* Start *
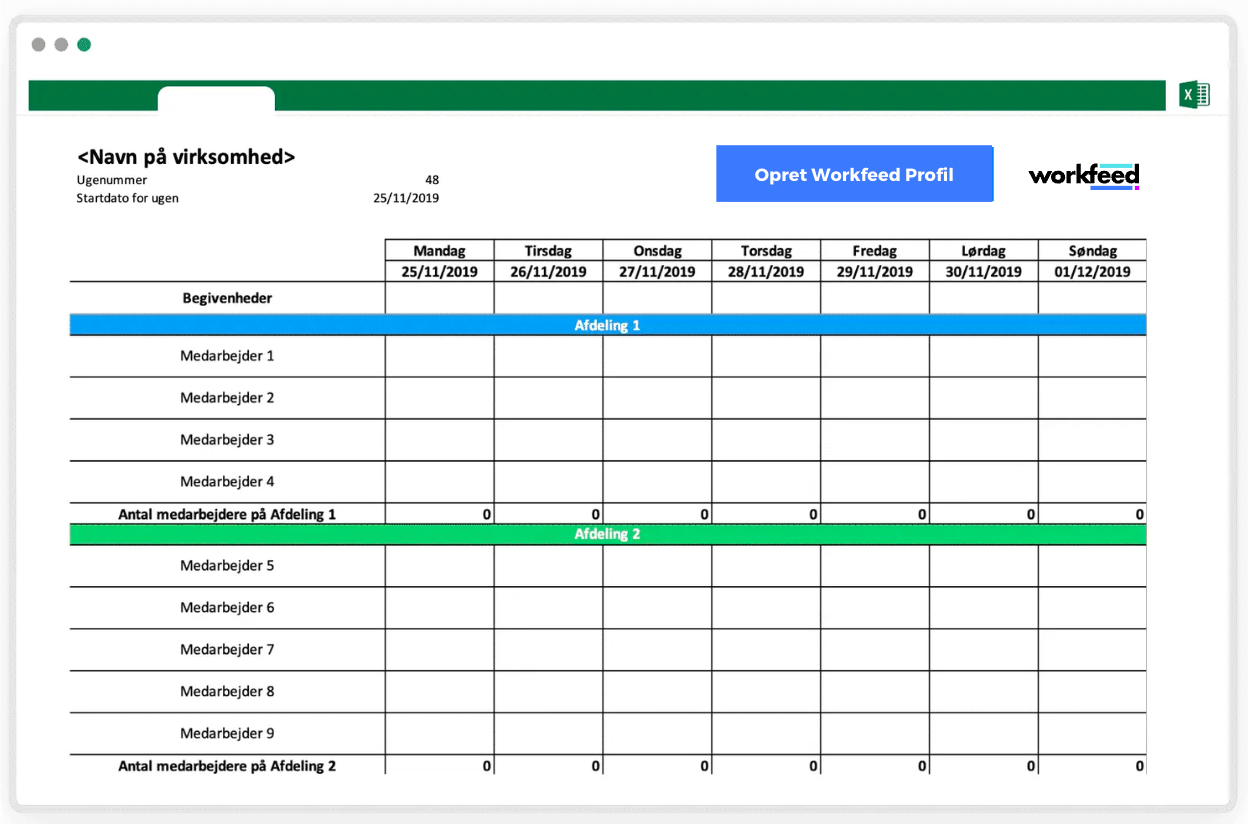1248x824 pixels.
Task: Select the Begivenheder row label
Action: click(x=225, y=297)
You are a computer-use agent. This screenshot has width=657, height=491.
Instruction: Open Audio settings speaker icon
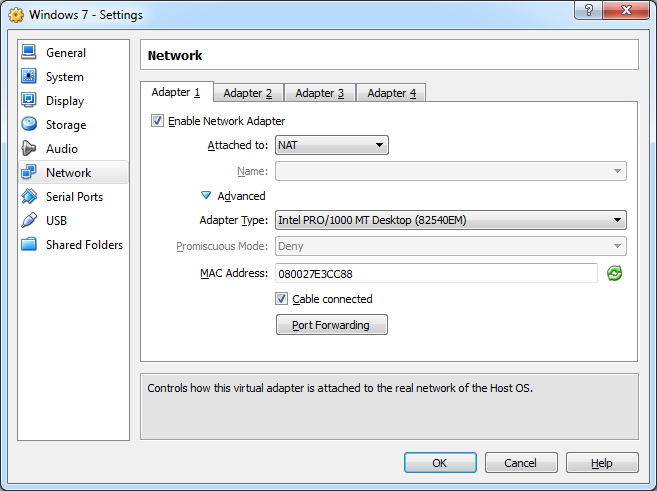[28, 149]
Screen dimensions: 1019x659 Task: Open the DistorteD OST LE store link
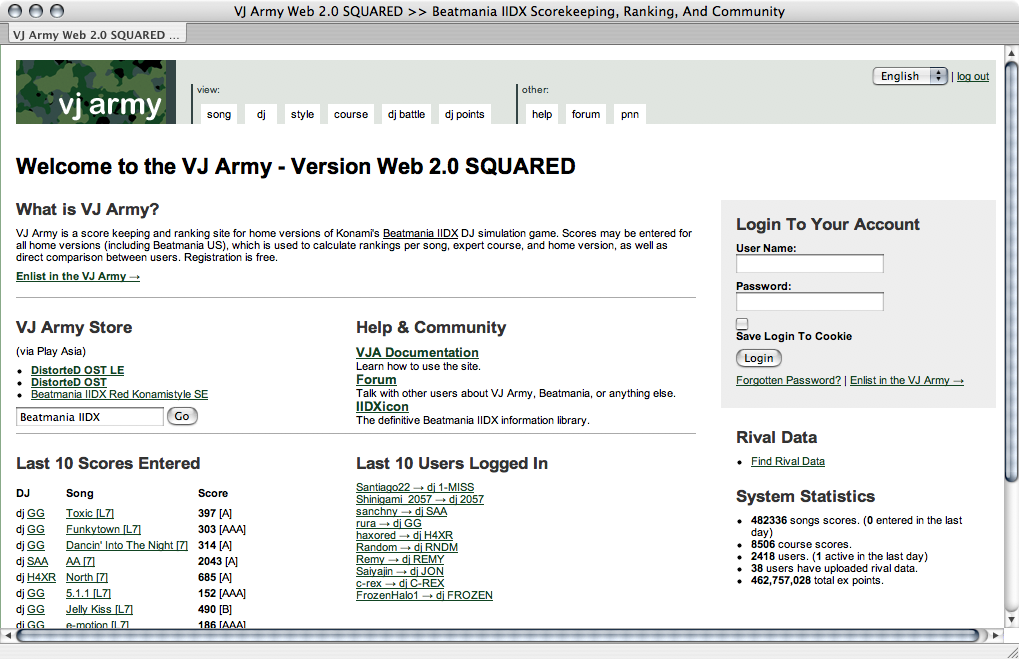tap(77, 370)
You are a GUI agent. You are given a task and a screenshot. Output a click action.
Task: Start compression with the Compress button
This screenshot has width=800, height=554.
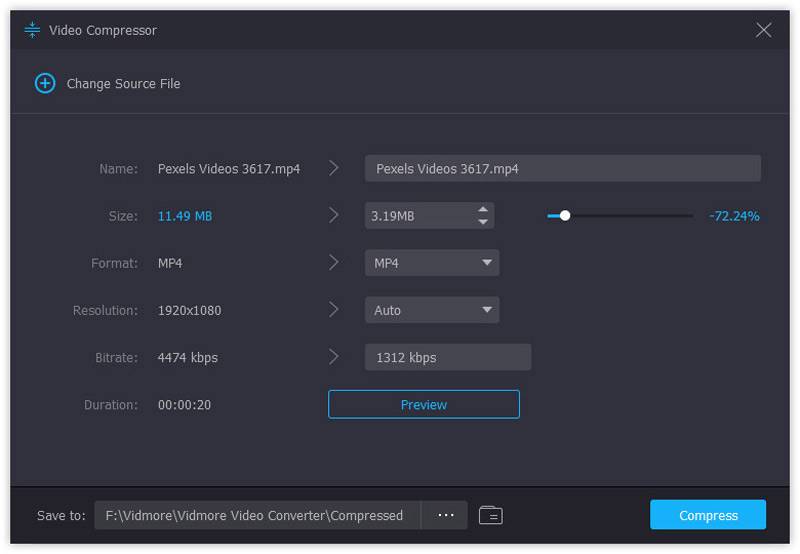pyautogui.click(x=708, y=515)
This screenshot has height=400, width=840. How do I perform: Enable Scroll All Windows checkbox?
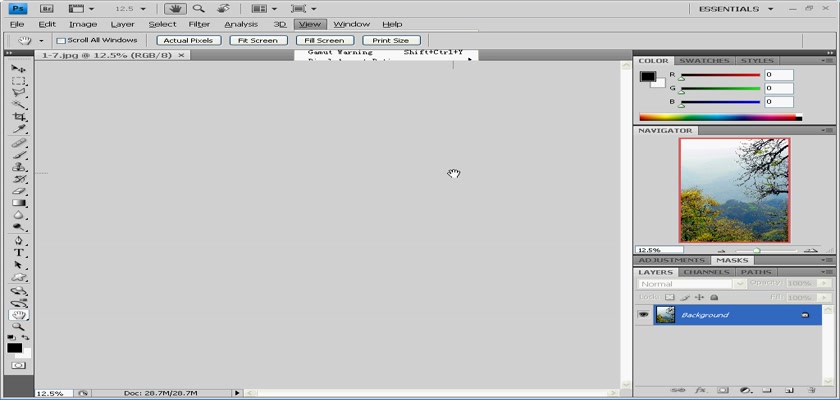pos(61,41)
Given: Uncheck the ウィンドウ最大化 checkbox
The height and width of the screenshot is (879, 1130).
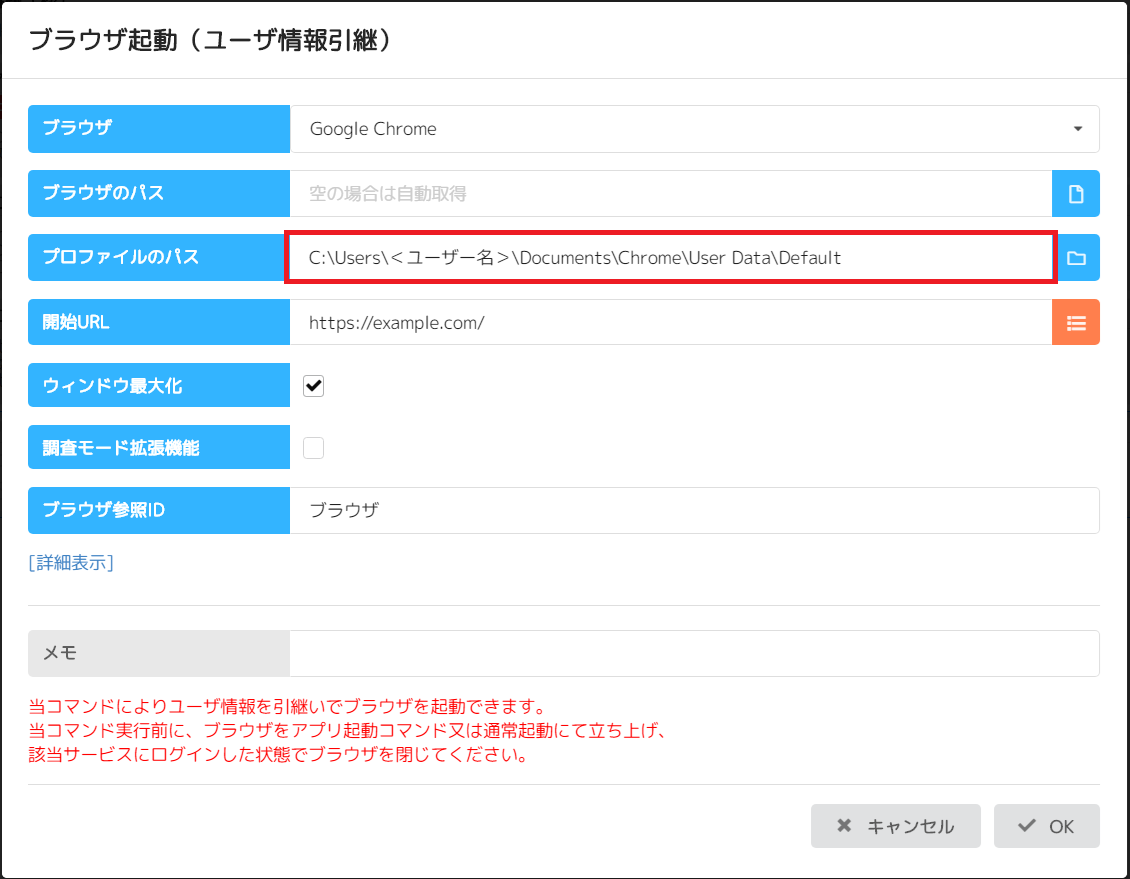Looking at the screenshot, I should [x=314, y=386].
* End *
Exercise directions: Put the rows starting at the line that contains "You are a GUI" and ending with the line that contains "pyautogui.click(x=708, y=515)" into a two-column CSV with the columns instruction and action. Give one line per row, wrap each field in quotes, replace line breaks with spaces, and leave out the pictures.

Output of the task:
instruction,action
"You are a GUI agent. You are given a task and a screenshot. Output a click action. Task: Start compression with the Compress button This screenshot has width=800, height=554.","pyautogui.click(x=708, y=515)"